Basically, Optix tries to make ease of use for multiple GPUs, so it provides ways to manage memory between device and host for us. Moreover, it also works in other ways if you could add some flags to your code.

If you do not want buffer sync overtime, please use RT_BUFFER_COPY_ON_DIRTY.
If you want Optix to share buffers with CUDA, please use RT_BUFFER_GPU_LOCAL.

There are some caveats to know, thanks to PC architecture especially PCIE…

HIH,

Yashiz

Yes, I am not sure why the blog post claims that you cannot share memory between optix and cuda – after all, optix is built on cuda. CUDA interop API (eg, rtBufferSetDevicePointer) does allow you to share on-GPU memory between optix and an external CUDA application. You can see this in action with the optixOcean sample in the optix advanced samples here:

This sample shares memory between a simple optix-based renderer and cuda’s cufft library.

Thank you for your replies,
They helped me to realize a semantic mistake I was making.

I am using only 1 GPU in 1 machine, and all my data resides in the device. What I want is to read/write using device only, there is absolutely no need of host in my application (except during start up).

There are 4x3 + 1 buffers: particleStart(x,y,z), particleEnd(x,y,z), colliderStart(x,y,z), colliderEnd(x,y,z) and particleRadius.
I have changed all of them to OUTPUT because there is no need to synchronize them with the host.
After copying the data to the buffers, I launch the tracer and then process the result somewhere else.
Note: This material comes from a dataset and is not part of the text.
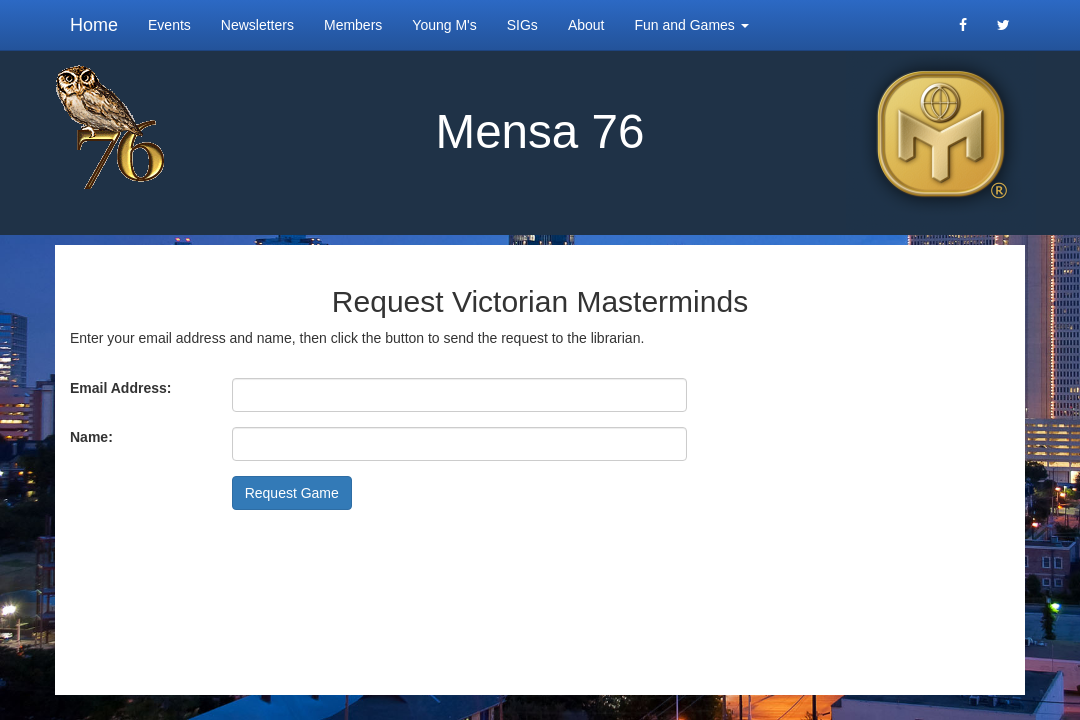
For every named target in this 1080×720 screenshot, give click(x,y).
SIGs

here is the code being used now:

buffer = context->createBuffer(RT_BUFFER_OUTPUT | RT_BUFFER_COPY_ON_DIRTY, RT_FORMAT_FLOAT);
context[“buffer”]->setBuffer(buffer);
buffer->setSize(size);
buffer_data = (float*)buffer->getDevicePointer(0);

(and I never mark the buffers as dirty, so there should not be automatic synchronization)

and on write:

cudaMemcpyAsync(buffer_data, myData, sizeof(float)*size, cudaMemcpyDeviceToDevice)

If I am not mistaken, it should be enough to avoid host-device transfers, but this is the kind of result that I am getting:

[url]https://ibb.co/bF7i1H[/url]

the purple blocks are kernels in the application
the light blue bars are the d2d copies to set the buffers
Then, the GPU goes idle when it calls the cuMemFree_v2.
The first gap is followed by some h2d copies, memSets, and the refit.
The second gap is similar, followed by the MegaKernel.
The last gap copies back to host the results and then returns to the application

I believe the cuMemFree_v2 is being called because of the refit kernel. When I dont mark the acceleration structure as dirty, this step is skipped but the megaKernel is still making h2d transfers.

So, am I making any other mistake here?
Are those copies the internal data of the tree structure being moved around or just the buffers?
If optix is copying all the acceleration structure data back and forth, is there a way to make them reside permanently on GPU?

In the section 7.2.3 of the doc, it mentions that calling rtBufferGetDevicePointer may return a pointer to zero-copy memory, but this is valid only for multi-GPU contexts, right?
If not, how could I get device pointers without calling rtBufferGetDevicePointer?

if you need more details, let me know. I can put everything here later.

thanks